------ Trecho apresentado

Fotógrafa - Hannah Carvalho |
Entrevista com My Magical Glowing Lens, projecto de Gabriela Deptulski, cantora, compositora e multi-instrumentista brasileira. Guitarra, voz, baixo, bateria e sintetizador, Gabriela incorpora a música dentro de si e ao transmiti-la convida-nos para embarcarmos numa alucinante viagem cósmica rumo a uma dimensão desconhecida. A sua sonoridade espacial percorre diversas galáxias, desde o dream-pop, ao rock, passando pelo psicadélico. No ano passado editou o elogiado álbum, "Cosmos". My Magical Glowing Lens são um dos segredos mais bem guardados da música brasileira e chegam agora ao Ouvido Alternativo para mais uma edição das "Conversas d'Ouvido"...
Ouvido Alternativo: Como surgiu a paixão pela música?
Gabriela Deptulski: Olá, Como vai? Não sei dizer bem, talvez ouvindo o vinil “Rubi” do Alceu Valença ou “Os Saltimbancos” com a versão do Chico, quando eu era ainda uma criança. Ou quando minha mãe cantava “Força Estranha” do Caetano pra eu dormir. Ou quando ouvi a canção “Cantiga da Mata” de meu pai, também quando pequena, ele tocando na varanda à meia luz. Eu nunca tinha ouvido uma canção inétida ao vivo. Era só voz e violão, falava sobre a mata, natureza e criaturas do folclore brasileiro, uma canção realmente mágica, me tocou profundamente naquele momento.
Como surgiu o nome My Magical Glowing Lens?
Surgiu comigo tentando dar o nome para as minhas piras de mixagem 3D que nos levaria para uma dimensão desconhecida. A ideia do nome foi para apontar que a MMGL seria uma lente mágica que faria a gente sair dessa dimensão e partir pra outra! Nessa época eu estava no final do mestrado em filosofia e pesquisava muito sobre física quântica.

------------

Instruções a seguir :: Transcreva sem alterações a passagem da entrevista com Gabriela Deptulski que vai de "Ouvido Alternativo: Como" até "Magical Glowing Lens?".

------ Dados disponíveis

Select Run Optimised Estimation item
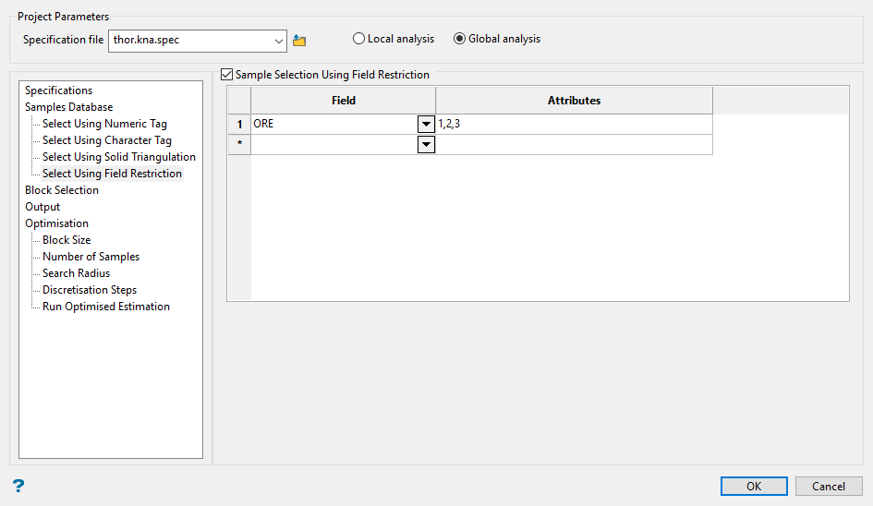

------------

Resultado do exercício ::
Ouvido Alternativo: Como surgiu a paixão pela música?
Gabriela Deptulski: Olá, Como vai? Não sei dizer bem, talvez ouvindo o vinil “Rubi” do Alceu Valença ou “Os Saltimbancos” com a versão do Chico, quando eu era ainda uma criança. Ou quando minha mãe cantava “Força Estranha” do Caetano pra eu dormir. Ou quando ouvi a canção “Cantiga da Mata” de meu pai, também quando pequena, ele tocando na varanda à meia luz. Eu nunca tinha ouvido uma canção inétida ao vivo. Era só voz e violão, falava sobre a mata, natureza e criaturas do folclore brasileiro, uma canção realmente mágica, me tocou profundamente naquele momento.
Como surgiu o nome My Magical Glowing Lens?